Knock runs on Elixir, so they ported Vercel's TypeScript `just-bash` library — a virtual bash interpreter with a test suite covering jq, ls, cat, and other commands — to Elixir in a "nerd snipe" effort by Ivar Vong. The port reuses Vercel's fixtures verbatim and includes a robust security model. The agent loop runs on Anthropic's API backed by Oban workflows on Postgres for durable retries. Sandboxes are Elixir processes started lazily; the filesystem bootstraps with resource metadata first, then lazy-loads full objects via a `load_resources` tool when the agent needs to operate on them.
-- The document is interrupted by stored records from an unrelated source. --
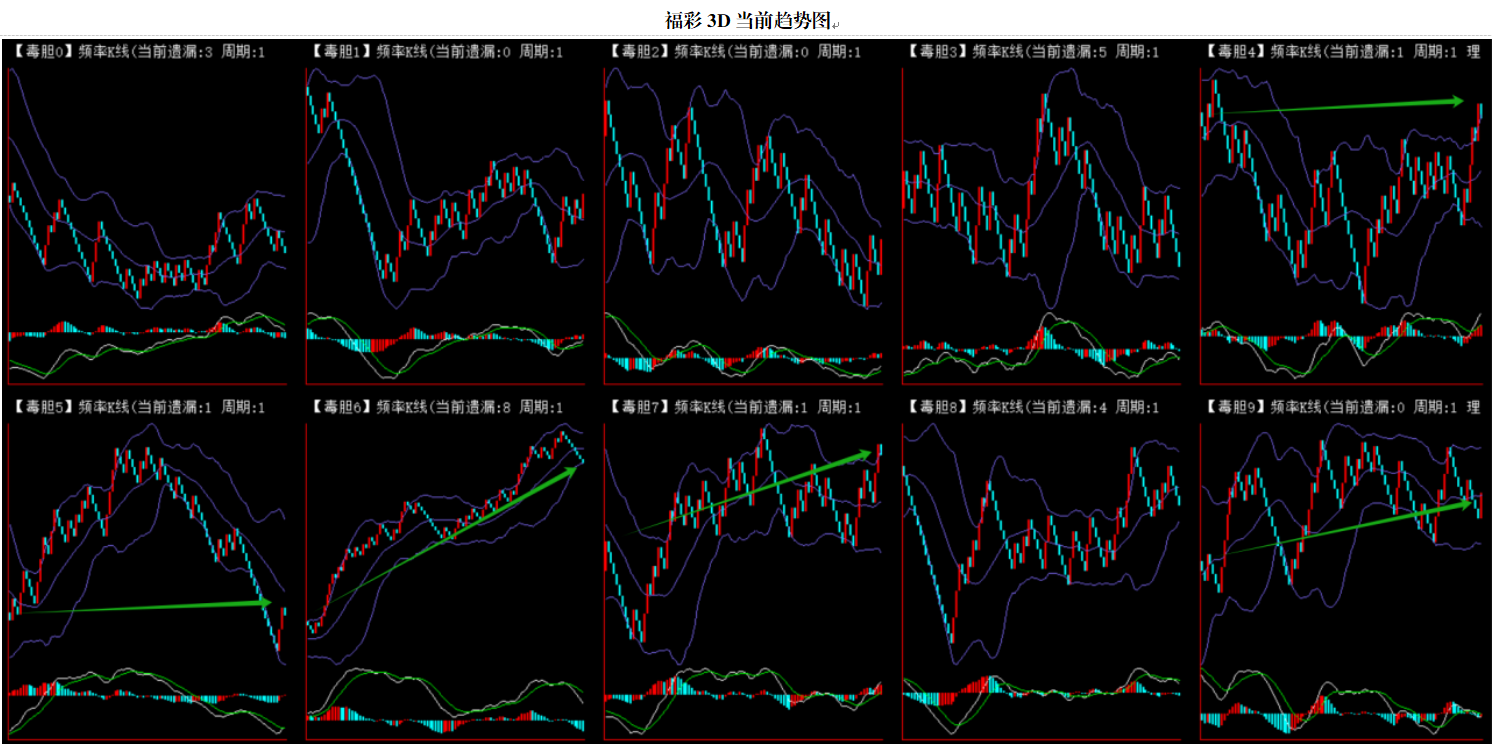Click the 【毒胆0】 chart header label
Screen dimensions: 1492x744
(38, 52)
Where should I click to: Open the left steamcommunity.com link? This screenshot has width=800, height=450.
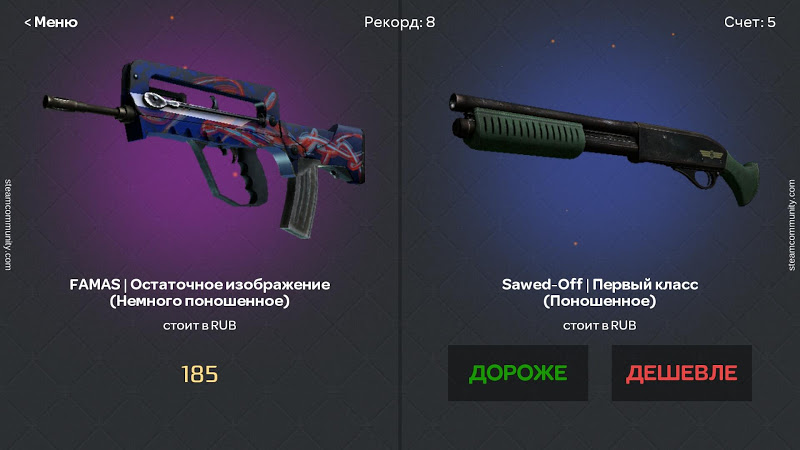8,224
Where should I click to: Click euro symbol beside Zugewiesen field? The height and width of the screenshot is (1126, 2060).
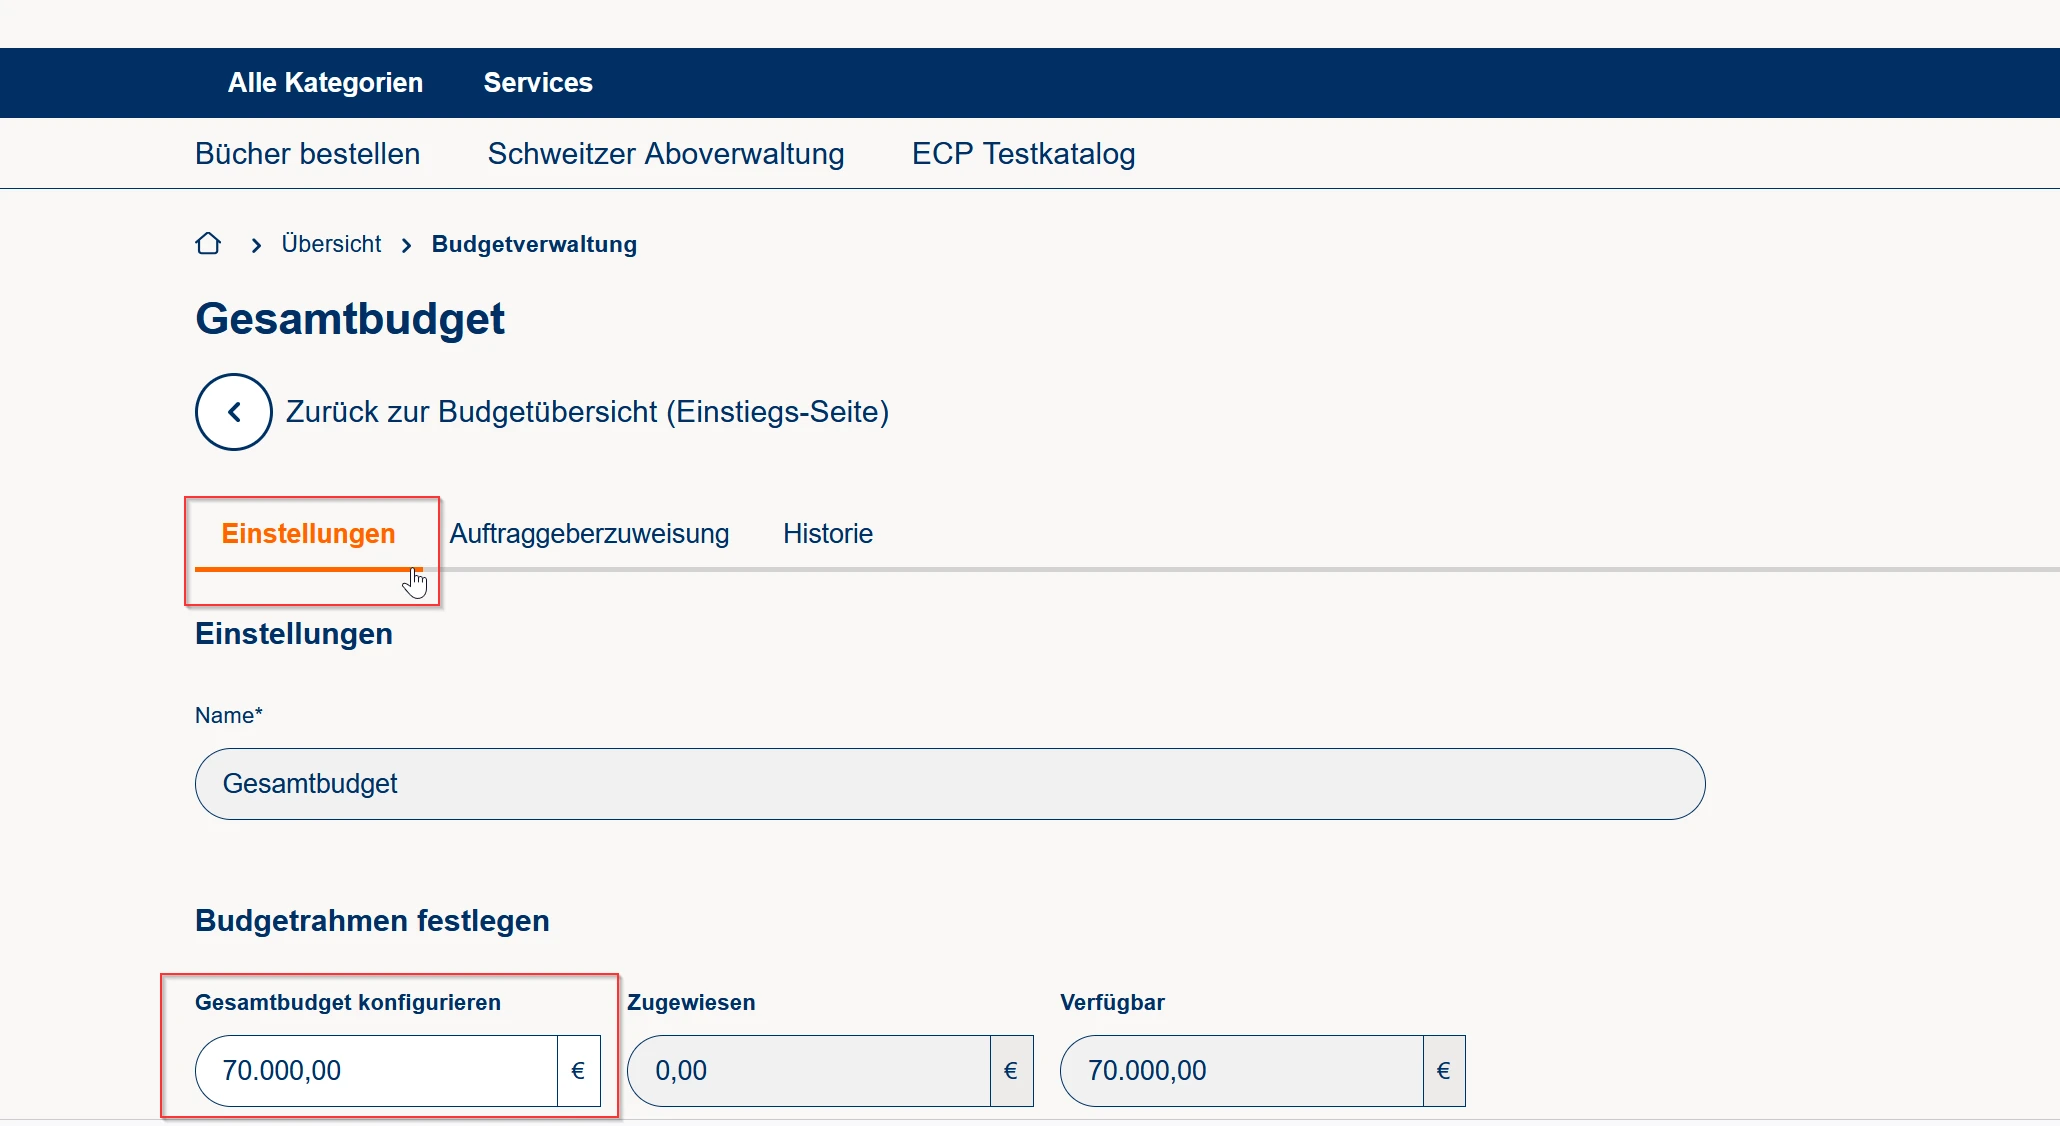pyautogui.click(x=1011, y=1071)
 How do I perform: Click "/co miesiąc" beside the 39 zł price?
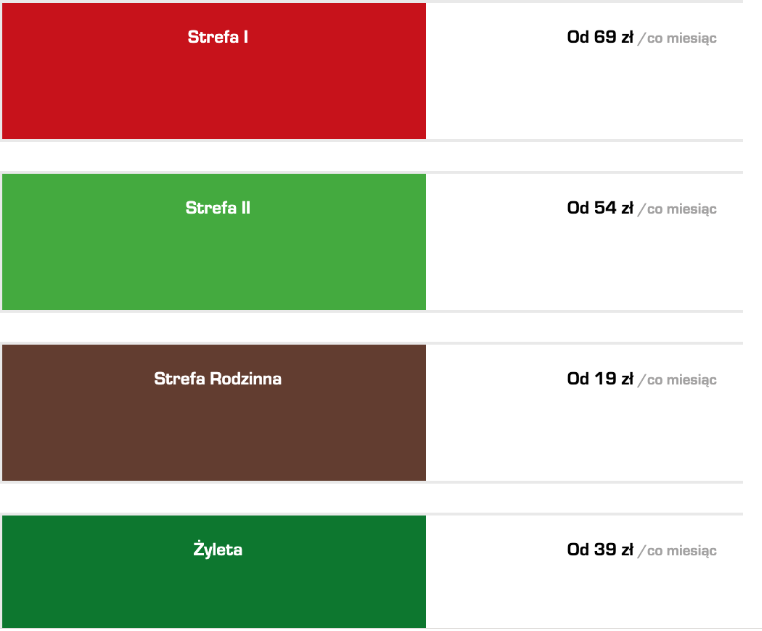[678, 551]
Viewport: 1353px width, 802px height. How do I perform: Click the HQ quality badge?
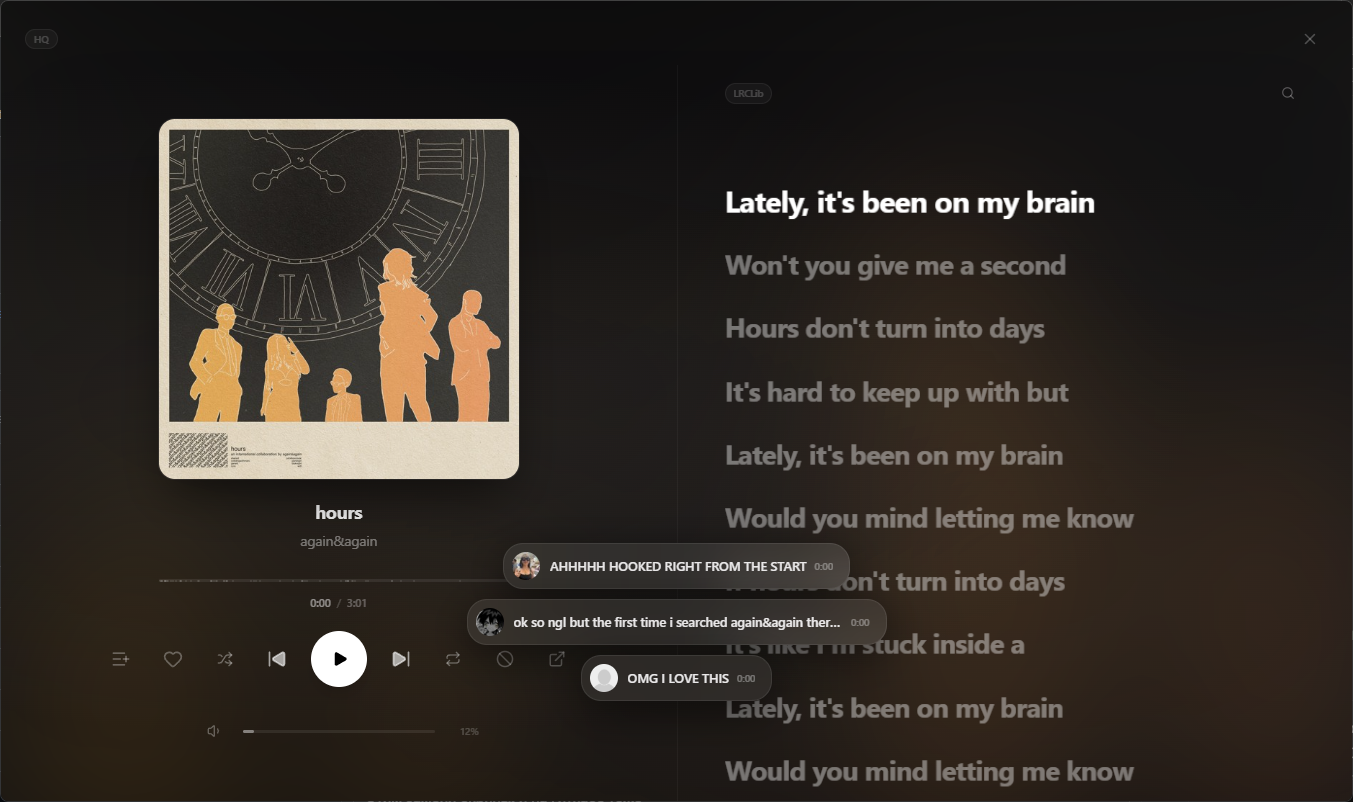tap(41, 39)
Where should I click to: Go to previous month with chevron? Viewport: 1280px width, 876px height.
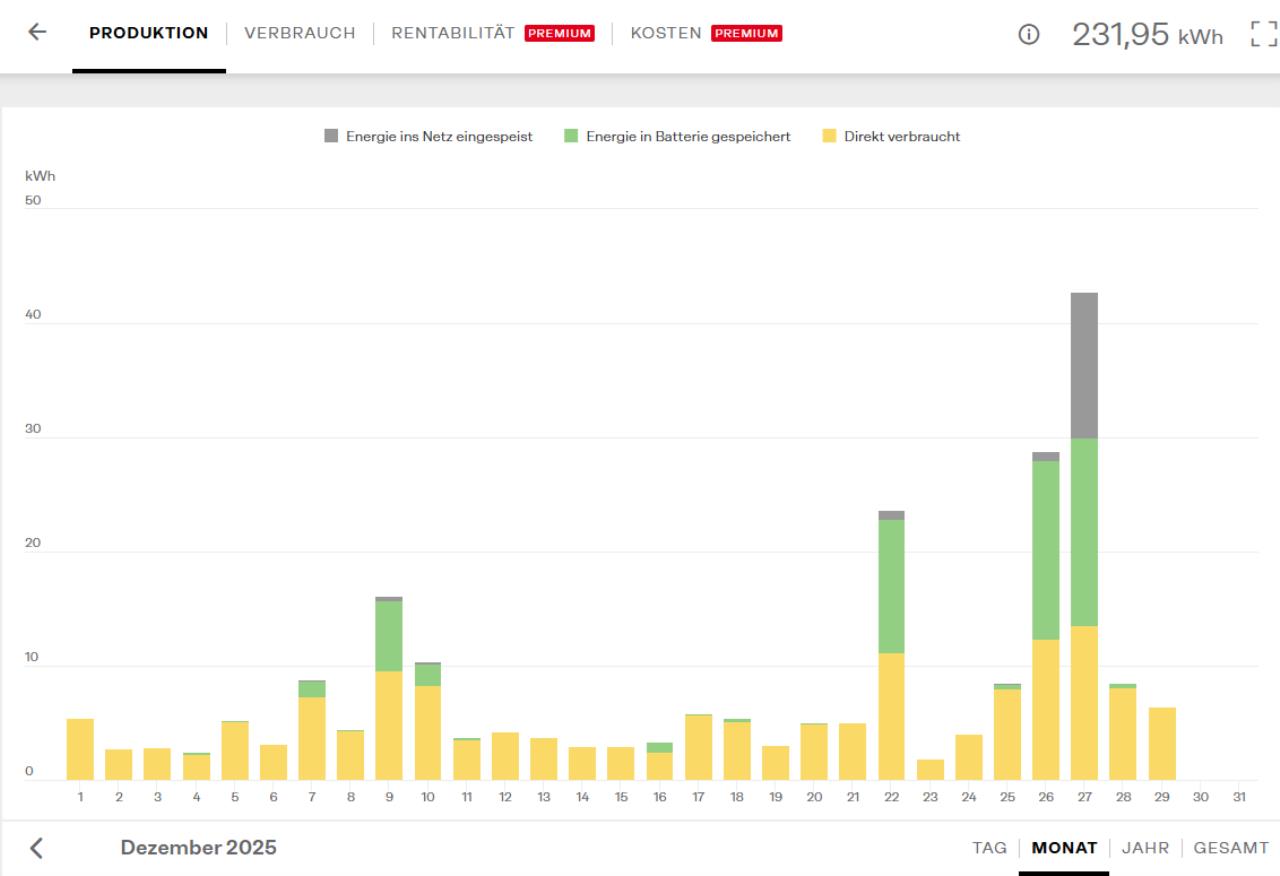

This architecture avoids the latency and synchronization complexity of full sandbox vendors while keeping the option to swap in a real sandbox later. The virtual filesystem approach scales context discovery naturally — the agent finds what it needs through standard Unix primitives — and the long-lived sandbox process preserves state across multi-turn conversations. Knock's bet: decouple the agent's reasoning from its execution environment so the hands can be upgraded without rewiring the brain.